Reading text:
5.      Those patterns’ modern realization will I expect be something not very unlike “Ontology Chemistry”, a proposed Software Engineering mechanism for architecting ontological components and fluently composing applications.  The design of architecture and mechanism is naturally suited to the people-driven openness, scale and complexity of cyberspace and our lives in it.  There are however a number of areas in the architecture and its fully scalable realization that call for the contributions of logicians and formal analysts.  (The market bootstrapping product I have been working on is very much a product of a plain IS developer!)

6.      The mechanism’s deployment would impressively facilitate identity management, privacy, access control, system resilience and other qualities core to NSTIC, so its credible prospect could soon put all NSTIC-related work on the right track for qualitatively better deliverables.

7.      There is a practical, stepwise, migration path from the present towards the new dispensation envisioned.  The free market may be expected to embark on it enthusiastically, as it will be more effective, practical, attractive and yet clearer than presently available alternatives.

Record set:
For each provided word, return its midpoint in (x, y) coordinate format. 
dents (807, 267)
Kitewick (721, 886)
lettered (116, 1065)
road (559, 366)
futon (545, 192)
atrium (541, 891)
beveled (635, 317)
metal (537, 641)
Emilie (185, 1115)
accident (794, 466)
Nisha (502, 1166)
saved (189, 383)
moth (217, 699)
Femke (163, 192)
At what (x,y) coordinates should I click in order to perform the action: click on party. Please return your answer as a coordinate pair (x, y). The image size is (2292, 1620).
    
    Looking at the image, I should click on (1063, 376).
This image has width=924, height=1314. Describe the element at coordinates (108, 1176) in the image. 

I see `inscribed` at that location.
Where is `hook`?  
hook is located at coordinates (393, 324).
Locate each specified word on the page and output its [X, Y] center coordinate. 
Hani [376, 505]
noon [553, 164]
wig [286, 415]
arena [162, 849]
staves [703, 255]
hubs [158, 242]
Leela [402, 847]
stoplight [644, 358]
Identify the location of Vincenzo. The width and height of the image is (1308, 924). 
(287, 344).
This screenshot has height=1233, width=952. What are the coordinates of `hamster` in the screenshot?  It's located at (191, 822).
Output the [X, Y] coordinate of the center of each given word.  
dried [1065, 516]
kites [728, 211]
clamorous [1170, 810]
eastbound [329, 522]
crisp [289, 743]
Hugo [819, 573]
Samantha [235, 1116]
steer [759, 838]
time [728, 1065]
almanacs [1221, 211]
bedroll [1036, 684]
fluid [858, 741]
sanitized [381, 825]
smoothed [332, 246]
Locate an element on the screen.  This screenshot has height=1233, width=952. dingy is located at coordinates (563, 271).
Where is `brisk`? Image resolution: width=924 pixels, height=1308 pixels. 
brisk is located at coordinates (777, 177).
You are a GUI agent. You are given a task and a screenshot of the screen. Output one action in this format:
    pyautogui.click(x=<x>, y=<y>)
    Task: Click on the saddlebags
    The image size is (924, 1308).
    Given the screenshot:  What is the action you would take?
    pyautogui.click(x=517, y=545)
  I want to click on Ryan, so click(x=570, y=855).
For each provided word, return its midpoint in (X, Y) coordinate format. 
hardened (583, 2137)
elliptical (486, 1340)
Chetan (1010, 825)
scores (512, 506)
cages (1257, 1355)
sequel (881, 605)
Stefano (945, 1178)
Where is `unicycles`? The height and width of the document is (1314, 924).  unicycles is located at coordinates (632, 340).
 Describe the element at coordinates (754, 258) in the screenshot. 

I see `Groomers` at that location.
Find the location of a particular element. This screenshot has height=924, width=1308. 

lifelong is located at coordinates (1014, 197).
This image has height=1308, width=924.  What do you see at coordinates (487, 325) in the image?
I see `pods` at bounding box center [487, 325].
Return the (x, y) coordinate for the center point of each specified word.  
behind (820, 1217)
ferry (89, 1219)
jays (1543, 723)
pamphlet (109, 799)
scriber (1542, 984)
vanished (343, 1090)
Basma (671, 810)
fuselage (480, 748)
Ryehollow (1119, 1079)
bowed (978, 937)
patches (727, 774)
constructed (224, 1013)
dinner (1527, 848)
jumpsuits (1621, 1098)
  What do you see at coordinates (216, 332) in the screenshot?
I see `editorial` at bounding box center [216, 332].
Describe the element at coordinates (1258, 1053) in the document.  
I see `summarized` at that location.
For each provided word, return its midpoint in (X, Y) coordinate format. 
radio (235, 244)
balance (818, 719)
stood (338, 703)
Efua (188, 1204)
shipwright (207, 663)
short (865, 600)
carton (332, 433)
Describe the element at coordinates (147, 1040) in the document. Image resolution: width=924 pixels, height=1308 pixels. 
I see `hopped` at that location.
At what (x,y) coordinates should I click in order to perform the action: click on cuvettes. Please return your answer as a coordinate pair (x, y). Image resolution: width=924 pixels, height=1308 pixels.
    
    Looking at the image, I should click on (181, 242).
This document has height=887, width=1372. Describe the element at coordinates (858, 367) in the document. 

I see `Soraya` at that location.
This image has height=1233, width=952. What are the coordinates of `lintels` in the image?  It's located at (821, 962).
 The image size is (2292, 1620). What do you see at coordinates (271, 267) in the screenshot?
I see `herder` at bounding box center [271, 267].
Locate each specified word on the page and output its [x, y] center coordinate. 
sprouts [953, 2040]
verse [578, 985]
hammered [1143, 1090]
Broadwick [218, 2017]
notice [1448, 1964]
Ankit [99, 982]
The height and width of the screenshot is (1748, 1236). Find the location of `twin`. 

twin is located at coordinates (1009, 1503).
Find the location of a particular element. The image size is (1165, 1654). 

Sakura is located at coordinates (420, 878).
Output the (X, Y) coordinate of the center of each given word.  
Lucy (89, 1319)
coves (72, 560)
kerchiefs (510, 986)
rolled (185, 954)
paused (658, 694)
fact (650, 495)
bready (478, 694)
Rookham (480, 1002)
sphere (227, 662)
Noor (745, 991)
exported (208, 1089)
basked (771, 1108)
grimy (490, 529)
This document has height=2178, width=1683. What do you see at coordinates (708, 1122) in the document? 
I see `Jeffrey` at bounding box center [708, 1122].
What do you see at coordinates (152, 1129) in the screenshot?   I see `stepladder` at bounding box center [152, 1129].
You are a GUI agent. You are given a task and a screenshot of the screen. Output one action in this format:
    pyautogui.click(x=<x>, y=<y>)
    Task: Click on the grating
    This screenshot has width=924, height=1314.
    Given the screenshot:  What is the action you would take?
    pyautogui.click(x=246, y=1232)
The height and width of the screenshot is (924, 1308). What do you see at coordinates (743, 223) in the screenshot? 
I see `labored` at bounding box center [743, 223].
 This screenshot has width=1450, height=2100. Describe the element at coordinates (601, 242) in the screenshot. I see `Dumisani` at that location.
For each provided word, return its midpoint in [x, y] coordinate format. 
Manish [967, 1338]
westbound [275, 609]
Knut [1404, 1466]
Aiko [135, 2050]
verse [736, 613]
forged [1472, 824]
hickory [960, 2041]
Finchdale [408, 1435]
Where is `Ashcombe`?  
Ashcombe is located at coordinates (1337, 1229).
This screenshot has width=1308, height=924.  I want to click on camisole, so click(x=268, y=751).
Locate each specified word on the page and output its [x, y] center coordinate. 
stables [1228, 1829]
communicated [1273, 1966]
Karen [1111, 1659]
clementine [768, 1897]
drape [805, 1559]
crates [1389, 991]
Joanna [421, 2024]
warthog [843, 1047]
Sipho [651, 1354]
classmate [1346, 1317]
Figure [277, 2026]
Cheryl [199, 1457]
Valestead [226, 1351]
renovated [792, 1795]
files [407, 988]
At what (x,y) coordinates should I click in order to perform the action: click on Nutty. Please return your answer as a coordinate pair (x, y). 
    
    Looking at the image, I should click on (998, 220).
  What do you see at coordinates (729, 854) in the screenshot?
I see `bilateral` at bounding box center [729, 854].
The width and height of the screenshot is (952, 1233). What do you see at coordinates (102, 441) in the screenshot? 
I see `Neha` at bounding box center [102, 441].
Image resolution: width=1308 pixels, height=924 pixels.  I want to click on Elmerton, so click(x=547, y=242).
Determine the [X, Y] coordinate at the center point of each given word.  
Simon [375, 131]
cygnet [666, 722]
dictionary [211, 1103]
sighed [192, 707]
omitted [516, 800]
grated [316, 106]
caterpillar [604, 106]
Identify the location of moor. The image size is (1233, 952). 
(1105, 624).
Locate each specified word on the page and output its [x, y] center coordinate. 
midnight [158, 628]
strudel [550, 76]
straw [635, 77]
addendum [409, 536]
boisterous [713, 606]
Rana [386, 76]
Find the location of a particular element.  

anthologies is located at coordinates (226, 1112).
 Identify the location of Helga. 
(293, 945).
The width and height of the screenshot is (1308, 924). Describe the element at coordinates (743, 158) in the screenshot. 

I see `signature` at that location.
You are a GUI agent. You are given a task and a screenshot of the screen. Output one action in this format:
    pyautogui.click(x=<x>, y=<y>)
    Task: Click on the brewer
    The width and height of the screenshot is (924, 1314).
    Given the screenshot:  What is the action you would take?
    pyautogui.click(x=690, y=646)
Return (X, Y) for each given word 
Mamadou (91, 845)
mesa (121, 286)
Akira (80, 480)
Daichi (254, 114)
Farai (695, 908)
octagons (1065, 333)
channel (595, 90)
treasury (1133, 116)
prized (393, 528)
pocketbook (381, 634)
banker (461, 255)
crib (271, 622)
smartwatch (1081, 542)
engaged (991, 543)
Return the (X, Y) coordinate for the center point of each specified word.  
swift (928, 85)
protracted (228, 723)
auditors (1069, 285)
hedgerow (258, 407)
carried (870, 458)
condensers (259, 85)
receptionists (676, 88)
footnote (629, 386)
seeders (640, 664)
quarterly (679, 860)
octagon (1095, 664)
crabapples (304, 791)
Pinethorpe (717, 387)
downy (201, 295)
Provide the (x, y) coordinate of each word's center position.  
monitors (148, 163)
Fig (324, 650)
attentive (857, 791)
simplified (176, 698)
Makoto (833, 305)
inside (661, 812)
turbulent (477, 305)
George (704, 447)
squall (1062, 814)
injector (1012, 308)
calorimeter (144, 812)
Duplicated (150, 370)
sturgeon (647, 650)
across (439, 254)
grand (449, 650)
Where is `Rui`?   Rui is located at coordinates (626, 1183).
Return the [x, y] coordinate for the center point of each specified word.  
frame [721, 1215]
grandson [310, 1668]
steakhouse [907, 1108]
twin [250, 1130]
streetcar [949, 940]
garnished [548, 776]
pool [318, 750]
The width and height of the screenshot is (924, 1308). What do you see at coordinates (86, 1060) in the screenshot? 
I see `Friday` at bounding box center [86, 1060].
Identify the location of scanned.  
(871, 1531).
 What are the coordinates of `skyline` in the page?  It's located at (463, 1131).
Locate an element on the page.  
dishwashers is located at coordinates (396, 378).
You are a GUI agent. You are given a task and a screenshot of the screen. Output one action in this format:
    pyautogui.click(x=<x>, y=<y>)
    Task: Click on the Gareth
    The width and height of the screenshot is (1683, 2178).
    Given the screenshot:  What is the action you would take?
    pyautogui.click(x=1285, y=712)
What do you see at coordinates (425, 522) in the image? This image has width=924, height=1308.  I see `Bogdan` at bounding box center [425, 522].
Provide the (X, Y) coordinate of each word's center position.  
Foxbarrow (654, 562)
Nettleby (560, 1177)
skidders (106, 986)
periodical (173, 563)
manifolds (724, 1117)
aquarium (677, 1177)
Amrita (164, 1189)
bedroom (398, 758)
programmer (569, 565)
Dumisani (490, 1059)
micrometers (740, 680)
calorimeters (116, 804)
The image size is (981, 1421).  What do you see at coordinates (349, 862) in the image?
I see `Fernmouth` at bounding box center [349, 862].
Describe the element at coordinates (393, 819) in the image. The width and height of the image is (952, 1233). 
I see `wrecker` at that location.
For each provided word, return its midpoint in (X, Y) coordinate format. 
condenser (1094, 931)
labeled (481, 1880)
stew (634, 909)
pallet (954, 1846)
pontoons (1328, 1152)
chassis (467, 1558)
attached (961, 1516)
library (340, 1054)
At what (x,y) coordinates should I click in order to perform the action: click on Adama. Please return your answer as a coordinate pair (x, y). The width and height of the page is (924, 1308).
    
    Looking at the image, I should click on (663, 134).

What you need to do: Reproduce word for word the part of the Ontology Chemistry passage above, starting with "5.      Those patterns’" and going on through "plain IS developer!)".

Your solution:
5.      Those patterns’ modern realization will I expect be something not very unlike “Ontology Chemistry”, a proposed Software Engineering mechanism for architecting ontological components and fluently composing applications.  The design of architecture and mechanism is naturally suited to the people-driven openness, scale and complexity of cyberspace and our lives in it.  There are however a number of areas in the architecture and its fully scalable realization that call for the contributions of logicians and formal analysts.  (The market bootstrapping product I have been working on is very much a product of a plain IS developer!)